Aim of the exercise:
Look in the material below for the line with "You are a GUI" and the line with "This screenshot has width=327, height=224.", then set down exactly those two lines and all lines between, nothing more.

Data listing:
[Start of Attachment]

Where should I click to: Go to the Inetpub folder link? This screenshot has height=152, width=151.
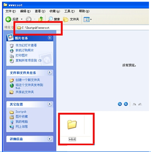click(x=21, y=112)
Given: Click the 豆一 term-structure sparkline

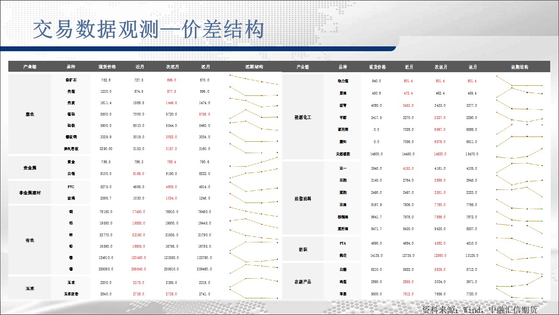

[End of Attachment]
[Start of Attachment]

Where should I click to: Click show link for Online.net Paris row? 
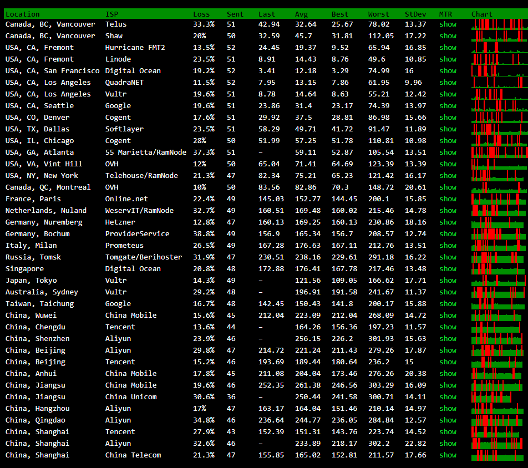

[End of Attachment]
[Start of Attachment]

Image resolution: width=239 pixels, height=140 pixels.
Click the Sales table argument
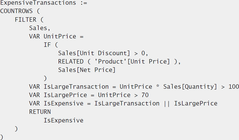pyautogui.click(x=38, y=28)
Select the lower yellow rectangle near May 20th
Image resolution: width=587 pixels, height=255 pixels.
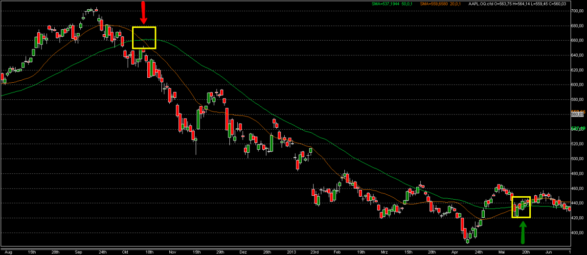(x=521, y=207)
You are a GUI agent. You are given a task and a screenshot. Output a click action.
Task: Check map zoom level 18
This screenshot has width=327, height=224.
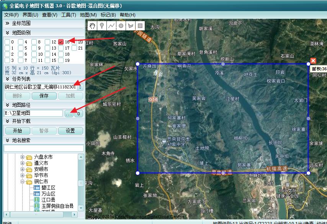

[End of Attachment]

Exercise result:
You are a GUI agent. You are given a task and a screenshot. Output a click action.
Task: Check map zoom level 18
This screenshot has width=327, height=224.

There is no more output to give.